An almost identical white jade ghanta resides in the Palace Museum, Beijing while another of a slightly different design is among the Tibetan cultural relics in the collection of the Potala Palace in Lhasa. However, in terms of the market, the best precedent was the imperfect example, again of a slightly differing form, sold in Paris by Beaussant Lefèvre, in November 2005 for a price in the region of £150,000.

The Salisbury ghanta was among a group of Chinese hardstones from Crichel House, Dorset. These ten pieces, sold for a total of £3.6m, were bought from major London dealers half a century ago by Lord Alington and his daughter, the Honourable Mrs Mary Anna Marten.

The bell, lacking only its original 'clapper' that was professionally restored prior to the sale, was pictured in a 1953 album of works of art at Crichel House.

It is believed that most of the pieces from Crichel House were bought by Mrs Marten in 1952 as a celebration for her winning her court case in the so-called Crichel Down affair.

The Crichel Down case concerned a claim by the Martens of unfair treatment by the Ministry of Agriculture and the Crown Lands Commissioners.

Bidding for the £200,000-300,000 estimated lot was effectively a three-way contest between London dealer John Berwald, a telephone bidder and the London-based Chinese art adviser and dealer Qian Weiping.

Mr Qian, seated together with a Beijing-based dealer, proved the major buyer at the sale. In addition to the ghanta, he bought the other seven-figure jade, a pair of Imperial grey-green jade elephants from a throne-room group of the emperor Qianlong.

Each 7 3/4in (17cm) long beast stands four square with its head turned slightly to the side and carries a four-character reign mark. Purchased from Spink & Son, c.1952, these sold for £1m.

Enlivened by a number of a single-owner consignments, including material from the estate of Sackville George Pelham, the 5th Earl of Yarborough, the two-day sale netted just shy of £7.4m, a total that rose to £8.8m when the 19.5 per cent buyer's premium was added.

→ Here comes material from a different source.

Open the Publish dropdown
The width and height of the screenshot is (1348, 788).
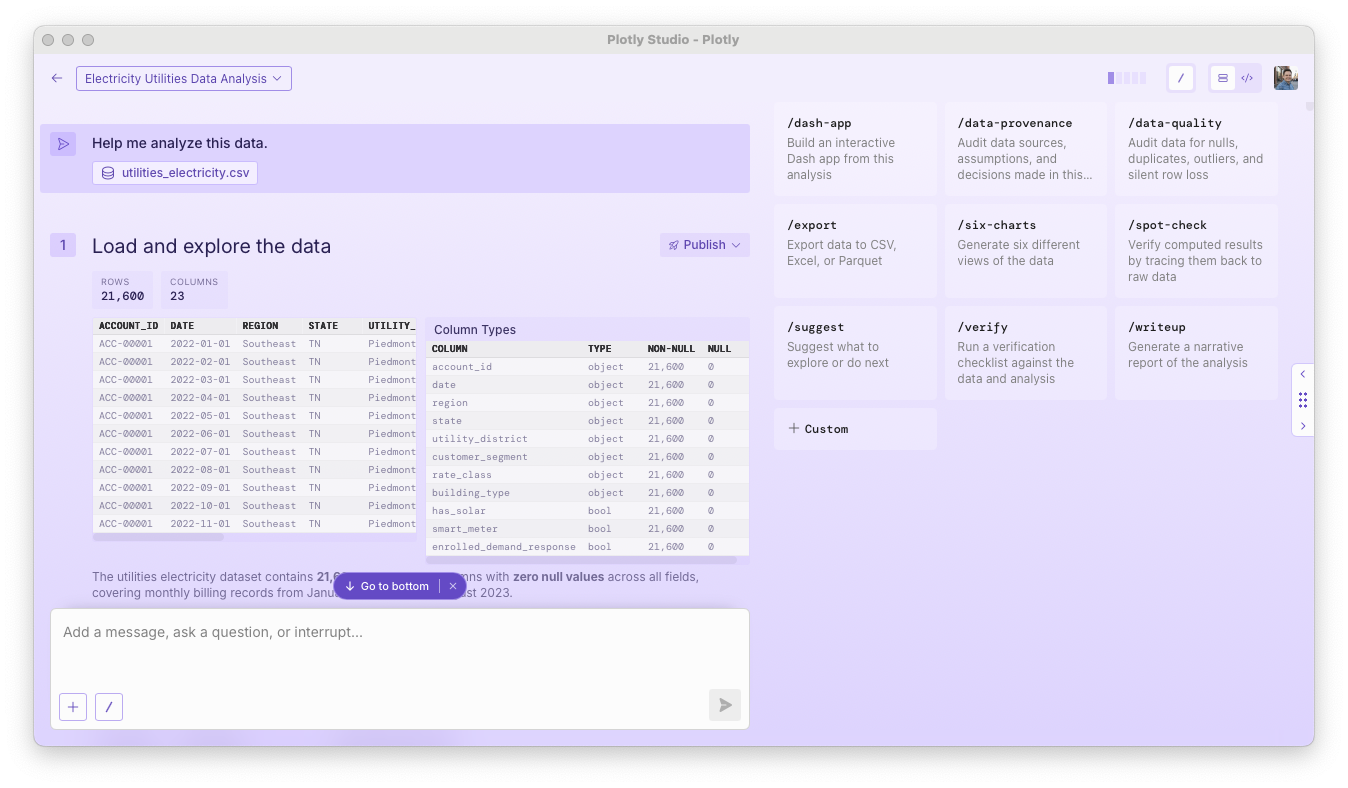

Confirming the continued strength of the Chinese market at its many levels, this ranks as the largest sale ever conducted by a UK regional fine art auctioneer and betters the £5m total posted by the equivalent event last year.

The Salisbury Salerooms now hold the four of the six highest prices generated by a UK regional saleroom - all for Chinese works of art. In May last year, an Imperial Qianlong spinach-green jade buffalo on its original gilt bronze stand sold at a £3.4m, bettering the firm's previous provincial record of £2.6m (plus 15 per cent buyer's premium) bid for a 14th century Yuan dynasty porcelain double gourd vase in July 2005.

The monumental carving of a buffalo, purchased in 1938 from London dealer John Sparks Ltd for £300, was once owned by Sackville George Pelham.

The seven-figure barrier - a once unimaginable milestone for salerooms outside London - has been passed six times in as many years. The two other occasions were provided by the pair of Fra Angelico panels at Duke's of Dorchester (£1.7m in April 2007) and a Rembrandt self portrait at Gloucestershire's Moore, Allen & Innocent (£2.2m in October 2007).

The buyer's premium was 19.5 per cent.